Yep. (The ranges are U+E000-U+F8FF, U+F0000-U+FFFFD, and U+100000-U+10FFFD.)
(ISO 10646 had even more such private use codepoints, including entire
groups of planes, but dropped them when it synchronised with Unicode,
which meant that the highest possible codepoint was 0x10FFFF.)
"Characters in these areas will never be defined by the Unicode
Standard." (This and other quotations will be from "The Unicode
Standard 4.0", hereinafter TUS4, which is the newest version I have in
book form. This is from section 2.4, page 26.)
"All code points in the blocks of private-use characters in the
Unicode Standard are permanently designated for private use--no
assignment to a particular, standard set of characters will ever be
endorsed or documented by the Unicode Consortium for any of these code
points." (TUS4, s15.7 p398)
> (2) If you're a conlanger and have created a brand new script,
> you can go to Unicode, pick out some private use unicode #'s,
> and then map your script characters to those numbers.
Pretty much.
Though private use codepoints only work for data transmission if both
the sender and the recipient agree on the meaning of the code points.
"These code points can be freely used for characters of any purpose,
but successful interchange requires an agreement between sender and
receiver on their interpretation." (TUS4 s2.4 p26)
"[Their] use may be determined by private agreement among cooperating
users." (TUS4 s15.7 p398)
Interesting, the Unicode Standard does provide for a rough partition
of the Private Use Area U+E000--U+F8FF:
"By convention, the primary Private Use Area is divided into a
corporate use subarea for platform writers, starting at U+F8FF and
extending downard in values, and an end user subarea, starting at
U+E000 and extending upward." (TUS4 s15.7 p398)
(For example, some Apple fonts encode the Apple logo--which was
historically often included in Mac-specific charsets--in the corporate
use subarea.)
It's only a convention, though, and anybody can assign any meaning to
any private-use codepoint.
> If this is accurate, then:
>
> (a) What happens if two conlangers with two separate scripts
> choose the same unicode numbers, in ignorance of one another's
> scripts?
Nothing, as long as nobody ever tries to interchange data that could
be one script or another.
It's all about cooperating partners -- if conlanger A sends data to
user X, he'll have to tell him that U+E123 is WONDERFUL-AUXLANG LETTER
ABC, and if conlanger B sends data to user X, he'll have to tell him
that U+E123 is GREAT-ENGELANG SYLLABLE SKLUMPTH.
If anyone tries to compose a document containing some text in
WonderfulAuxlang and some in GreatEngelang, he'll have a problem,
though.
What they could try is to get their script registered in the ConScript
Unicode Registry ( http://www.evertype.com/standards/csur/ ), run by
Michael Everson and, formerly, also by John Cowan; it's a collection
of script ranges for conscripts, intended to avoid subrange clashing.

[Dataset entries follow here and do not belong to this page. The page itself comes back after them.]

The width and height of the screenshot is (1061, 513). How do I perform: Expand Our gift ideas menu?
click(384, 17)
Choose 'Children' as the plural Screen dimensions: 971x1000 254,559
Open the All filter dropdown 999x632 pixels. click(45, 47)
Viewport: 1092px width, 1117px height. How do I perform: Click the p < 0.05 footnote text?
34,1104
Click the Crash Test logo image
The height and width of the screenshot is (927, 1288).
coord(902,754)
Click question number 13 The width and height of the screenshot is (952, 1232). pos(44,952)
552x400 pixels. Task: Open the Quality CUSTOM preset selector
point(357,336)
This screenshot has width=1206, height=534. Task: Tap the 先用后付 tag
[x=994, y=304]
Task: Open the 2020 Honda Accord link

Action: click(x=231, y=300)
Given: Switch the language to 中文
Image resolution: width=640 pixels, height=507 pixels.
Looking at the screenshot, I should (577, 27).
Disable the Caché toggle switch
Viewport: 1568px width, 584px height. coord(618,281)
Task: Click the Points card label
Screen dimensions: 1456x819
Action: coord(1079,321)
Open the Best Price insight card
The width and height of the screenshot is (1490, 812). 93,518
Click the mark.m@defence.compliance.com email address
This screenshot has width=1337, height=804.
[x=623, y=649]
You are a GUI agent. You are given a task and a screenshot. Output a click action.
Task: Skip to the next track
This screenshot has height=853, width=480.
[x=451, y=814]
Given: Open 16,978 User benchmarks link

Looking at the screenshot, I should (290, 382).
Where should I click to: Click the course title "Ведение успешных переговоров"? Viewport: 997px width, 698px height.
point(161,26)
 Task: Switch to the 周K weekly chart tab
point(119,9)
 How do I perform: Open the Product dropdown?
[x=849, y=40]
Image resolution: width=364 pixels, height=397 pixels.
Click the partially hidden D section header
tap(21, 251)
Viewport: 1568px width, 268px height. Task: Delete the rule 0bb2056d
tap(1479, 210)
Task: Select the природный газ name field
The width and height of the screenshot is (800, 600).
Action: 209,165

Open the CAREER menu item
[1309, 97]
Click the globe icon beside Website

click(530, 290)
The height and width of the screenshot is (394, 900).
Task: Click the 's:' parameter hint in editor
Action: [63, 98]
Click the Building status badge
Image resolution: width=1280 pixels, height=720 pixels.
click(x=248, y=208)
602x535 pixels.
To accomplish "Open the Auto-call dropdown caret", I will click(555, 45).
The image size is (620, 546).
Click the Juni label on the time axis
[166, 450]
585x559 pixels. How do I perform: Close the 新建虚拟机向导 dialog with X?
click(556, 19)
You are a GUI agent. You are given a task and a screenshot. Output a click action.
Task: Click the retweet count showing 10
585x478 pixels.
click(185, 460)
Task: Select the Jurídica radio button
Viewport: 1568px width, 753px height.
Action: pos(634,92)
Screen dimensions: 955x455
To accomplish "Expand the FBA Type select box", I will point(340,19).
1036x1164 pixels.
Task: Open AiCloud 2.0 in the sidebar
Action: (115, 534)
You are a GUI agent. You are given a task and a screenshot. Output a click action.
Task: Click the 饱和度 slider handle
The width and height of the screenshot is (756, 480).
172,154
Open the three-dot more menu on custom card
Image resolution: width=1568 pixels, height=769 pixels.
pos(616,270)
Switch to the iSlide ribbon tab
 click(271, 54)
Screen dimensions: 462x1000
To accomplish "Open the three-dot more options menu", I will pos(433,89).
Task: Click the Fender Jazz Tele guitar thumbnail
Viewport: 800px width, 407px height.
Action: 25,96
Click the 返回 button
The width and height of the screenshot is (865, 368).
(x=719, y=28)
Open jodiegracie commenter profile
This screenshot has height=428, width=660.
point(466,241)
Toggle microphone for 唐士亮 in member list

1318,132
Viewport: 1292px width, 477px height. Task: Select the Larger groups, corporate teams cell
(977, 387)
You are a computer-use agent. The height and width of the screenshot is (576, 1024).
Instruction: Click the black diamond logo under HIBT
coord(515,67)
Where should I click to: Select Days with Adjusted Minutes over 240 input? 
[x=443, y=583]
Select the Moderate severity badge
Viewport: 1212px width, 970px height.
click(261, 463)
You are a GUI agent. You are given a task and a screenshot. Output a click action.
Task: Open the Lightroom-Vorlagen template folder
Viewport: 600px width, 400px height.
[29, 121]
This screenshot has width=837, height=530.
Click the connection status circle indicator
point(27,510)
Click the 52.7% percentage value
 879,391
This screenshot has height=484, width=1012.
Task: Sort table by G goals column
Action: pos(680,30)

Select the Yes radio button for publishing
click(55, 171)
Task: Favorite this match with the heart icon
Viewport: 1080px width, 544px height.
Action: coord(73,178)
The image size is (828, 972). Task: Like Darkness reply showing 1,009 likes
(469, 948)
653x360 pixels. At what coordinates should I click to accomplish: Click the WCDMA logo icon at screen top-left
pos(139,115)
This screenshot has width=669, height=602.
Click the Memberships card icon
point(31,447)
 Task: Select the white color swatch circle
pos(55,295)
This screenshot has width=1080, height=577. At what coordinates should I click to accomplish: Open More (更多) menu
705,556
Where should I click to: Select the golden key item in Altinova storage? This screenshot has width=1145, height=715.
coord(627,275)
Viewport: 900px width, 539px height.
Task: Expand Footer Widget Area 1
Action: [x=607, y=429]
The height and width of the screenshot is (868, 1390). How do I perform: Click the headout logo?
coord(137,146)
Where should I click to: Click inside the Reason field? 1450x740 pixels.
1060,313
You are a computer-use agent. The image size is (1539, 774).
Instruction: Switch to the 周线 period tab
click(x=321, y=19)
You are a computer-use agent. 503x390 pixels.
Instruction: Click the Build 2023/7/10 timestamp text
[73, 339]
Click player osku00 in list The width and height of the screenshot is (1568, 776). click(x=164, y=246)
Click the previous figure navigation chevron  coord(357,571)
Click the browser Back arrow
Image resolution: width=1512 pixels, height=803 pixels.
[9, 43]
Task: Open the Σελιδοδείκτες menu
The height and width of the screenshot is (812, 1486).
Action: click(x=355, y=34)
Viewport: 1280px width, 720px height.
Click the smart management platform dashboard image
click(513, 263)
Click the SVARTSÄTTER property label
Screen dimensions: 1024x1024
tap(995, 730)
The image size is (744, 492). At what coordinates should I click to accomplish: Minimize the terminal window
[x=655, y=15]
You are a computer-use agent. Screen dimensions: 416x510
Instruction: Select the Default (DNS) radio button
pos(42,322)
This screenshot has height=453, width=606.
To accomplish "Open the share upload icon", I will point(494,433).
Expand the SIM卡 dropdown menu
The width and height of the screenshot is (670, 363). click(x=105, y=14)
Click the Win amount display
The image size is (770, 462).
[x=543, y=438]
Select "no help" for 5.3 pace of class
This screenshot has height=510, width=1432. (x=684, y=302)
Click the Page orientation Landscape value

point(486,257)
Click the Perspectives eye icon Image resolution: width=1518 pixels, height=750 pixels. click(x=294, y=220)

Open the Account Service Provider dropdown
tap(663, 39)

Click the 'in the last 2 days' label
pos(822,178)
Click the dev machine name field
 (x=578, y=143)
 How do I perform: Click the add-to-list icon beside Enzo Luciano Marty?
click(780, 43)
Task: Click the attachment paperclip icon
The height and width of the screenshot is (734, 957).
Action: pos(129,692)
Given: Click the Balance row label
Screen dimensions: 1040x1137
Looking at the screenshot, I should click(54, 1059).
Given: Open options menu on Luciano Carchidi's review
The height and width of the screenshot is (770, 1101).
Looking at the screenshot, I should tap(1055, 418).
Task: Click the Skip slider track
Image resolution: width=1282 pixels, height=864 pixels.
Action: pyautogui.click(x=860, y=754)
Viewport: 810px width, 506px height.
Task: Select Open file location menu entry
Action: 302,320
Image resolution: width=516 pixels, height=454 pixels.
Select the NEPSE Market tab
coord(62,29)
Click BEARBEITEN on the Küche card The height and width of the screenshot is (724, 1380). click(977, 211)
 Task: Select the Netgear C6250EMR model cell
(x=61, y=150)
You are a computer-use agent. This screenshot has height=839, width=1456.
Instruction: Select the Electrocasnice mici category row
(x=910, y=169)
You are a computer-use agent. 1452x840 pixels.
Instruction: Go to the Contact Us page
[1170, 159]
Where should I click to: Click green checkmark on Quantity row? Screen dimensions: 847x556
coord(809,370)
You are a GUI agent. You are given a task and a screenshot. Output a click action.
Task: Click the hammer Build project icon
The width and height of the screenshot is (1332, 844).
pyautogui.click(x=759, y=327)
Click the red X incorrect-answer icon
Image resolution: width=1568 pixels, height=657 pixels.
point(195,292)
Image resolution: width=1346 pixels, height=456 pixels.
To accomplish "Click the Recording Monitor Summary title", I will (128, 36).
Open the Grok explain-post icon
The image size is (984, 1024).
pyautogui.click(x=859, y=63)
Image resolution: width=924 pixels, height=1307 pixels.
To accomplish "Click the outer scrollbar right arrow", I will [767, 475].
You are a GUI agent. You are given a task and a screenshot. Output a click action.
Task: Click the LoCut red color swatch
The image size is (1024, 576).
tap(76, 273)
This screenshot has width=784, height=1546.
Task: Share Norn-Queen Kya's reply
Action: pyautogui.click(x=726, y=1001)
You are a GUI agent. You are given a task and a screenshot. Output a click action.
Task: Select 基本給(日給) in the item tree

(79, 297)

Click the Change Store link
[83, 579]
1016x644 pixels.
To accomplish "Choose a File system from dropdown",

However, it's definitively non-normative, at least to the extent that
it's not endorsed by the Unicode Consortium, which means that anyone
can use ranges which clash with CSUR allocations -- it's just a
suggestion for people who want to use it to cooperate.
Also, CSUR is (obviously to me) not a good choice for every little
conscript someone comes up with, since it'd fill up pretty quickly if
every neography out there were registered. Only scripts with some use
-- preferably for interchange, rather than only for their creator's
private use -- should IMO start an attempt to be registered there.
(Again, though, you can ignore CSUR and simply say that
WonderfulAuxlang will use, for example, the block U+E120-U+E13F.)
> (b) Does this mean that if one creates a unicode-compliant font
> with one's script in the unicode #'s one has designed, then one
> can use the code to display one's script on a website?
Yes. (Provided your web browser and/or operating system text output
support supports the code points -- which may be a problem especially
for Planes 14 and 15, which need more than 16 bits to encode them.)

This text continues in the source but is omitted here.